▶ Exercise input

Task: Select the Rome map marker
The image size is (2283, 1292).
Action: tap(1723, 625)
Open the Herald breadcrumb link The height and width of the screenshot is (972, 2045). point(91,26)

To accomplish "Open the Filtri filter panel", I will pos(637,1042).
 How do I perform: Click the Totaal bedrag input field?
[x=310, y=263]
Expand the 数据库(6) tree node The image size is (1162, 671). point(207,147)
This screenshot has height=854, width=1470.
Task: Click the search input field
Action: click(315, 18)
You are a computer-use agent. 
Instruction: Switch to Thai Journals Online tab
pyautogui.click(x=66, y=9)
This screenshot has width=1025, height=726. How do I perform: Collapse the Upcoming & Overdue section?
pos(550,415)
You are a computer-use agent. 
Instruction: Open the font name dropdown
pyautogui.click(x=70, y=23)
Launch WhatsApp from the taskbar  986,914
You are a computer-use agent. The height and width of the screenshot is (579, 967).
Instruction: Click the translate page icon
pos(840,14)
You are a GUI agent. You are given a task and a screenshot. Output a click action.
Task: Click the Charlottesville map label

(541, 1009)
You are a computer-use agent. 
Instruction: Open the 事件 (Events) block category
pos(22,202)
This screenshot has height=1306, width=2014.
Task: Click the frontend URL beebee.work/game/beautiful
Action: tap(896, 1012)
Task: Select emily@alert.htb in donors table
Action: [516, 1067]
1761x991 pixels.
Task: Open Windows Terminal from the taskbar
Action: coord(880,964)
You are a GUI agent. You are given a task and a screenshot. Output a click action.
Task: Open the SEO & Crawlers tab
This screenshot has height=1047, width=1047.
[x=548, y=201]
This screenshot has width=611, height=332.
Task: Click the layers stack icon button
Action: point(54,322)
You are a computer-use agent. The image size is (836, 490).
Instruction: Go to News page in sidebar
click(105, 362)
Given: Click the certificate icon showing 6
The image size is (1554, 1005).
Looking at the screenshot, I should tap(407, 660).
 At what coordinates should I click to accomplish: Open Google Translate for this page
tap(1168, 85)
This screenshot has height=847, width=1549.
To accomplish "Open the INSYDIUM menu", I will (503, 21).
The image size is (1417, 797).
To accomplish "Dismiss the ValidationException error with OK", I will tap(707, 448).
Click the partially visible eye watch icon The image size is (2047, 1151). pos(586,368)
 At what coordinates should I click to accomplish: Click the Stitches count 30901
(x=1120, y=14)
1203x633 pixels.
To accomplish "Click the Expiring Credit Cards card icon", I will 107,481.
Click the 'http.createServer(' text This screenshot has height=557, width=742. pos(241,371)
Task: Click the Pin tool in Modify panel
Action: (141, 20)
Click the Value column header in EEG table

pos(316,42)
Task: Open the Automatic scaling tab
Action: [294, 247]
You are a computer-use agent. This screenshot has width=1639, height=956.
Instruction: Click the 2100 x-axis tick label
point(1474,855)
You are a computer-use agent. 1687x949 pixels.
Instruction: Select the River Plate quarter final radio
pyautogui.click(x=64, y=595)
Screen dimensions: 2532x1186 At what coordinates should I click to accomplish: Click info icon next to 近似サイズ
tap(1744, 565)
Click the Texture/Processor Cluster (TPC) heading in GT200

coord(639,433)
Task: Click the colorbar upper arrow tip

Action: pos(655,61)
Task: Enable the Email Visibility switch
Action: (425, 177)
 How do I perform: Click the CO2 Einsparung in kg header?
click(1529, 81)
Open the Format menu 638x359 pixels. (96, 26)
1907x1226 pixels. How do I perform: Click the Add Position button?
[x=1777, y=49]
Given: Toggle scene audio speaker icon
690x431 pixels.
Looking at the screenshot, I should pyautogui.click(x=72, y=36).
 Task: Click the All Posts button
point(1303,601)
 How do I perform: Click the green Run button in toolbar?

▶ How to complete this task
Could you transcribe the entries above word for word, from the line with "At what coordinates should I click to accomplish: Click the" down to the line with "Given: Toggle scene audio speaker icon", keeping both?

▶ Solution to this problem
 At what coordinates should I click to accomplish: Click the Stitches count 30901
(x=1120, y=14)
1203x633 pixels.
To accomplish "Click the Expiring Credit Cards card icon", I will 107,481.
Click the 'http.createServer(' text This screenshot has height=557, width=742. pos(241,371)
Task: Click the Pin tool in Modify panel
Action: (141, 20)
Click the Value column header in EEG table

pos(316,42)
Task: Open the Automatic scaling tab
Action: [294, 247]
You are a computer-use agent. This screenshot has width=1639, height=956.
Instruction: Click the 2100 x-axis tick label
point(1474,855)
You are a computer-use agent. 1687x949 pixels.
Instruction: Select the River Plate quarter final radio
pyautogui.click(x=64, y=595)
Screen dimensions: 2532x1186 At what coordinates should I click to accomplish: Click info icon next to 近似サイズ
tap(1744, 565)
Click the Texture/Processor Cluster (TPC) heading in GT200

coord(639,433)
Task: Click the colorbar upper arrow tip

Action: pos(655,61)
Task: Enable the Email Visibility switch
Action: (425, 177)
 How do I perform: Click the CO2 Einsparung in kg header?
click(1529, 81)
Open the Format menu 638x359 pixels. (96, 26)
1907x1226 pixels. How do I perform: Click the Add Position button?
[x=1777, y=49]
Given: Toggle scene audio speaker icon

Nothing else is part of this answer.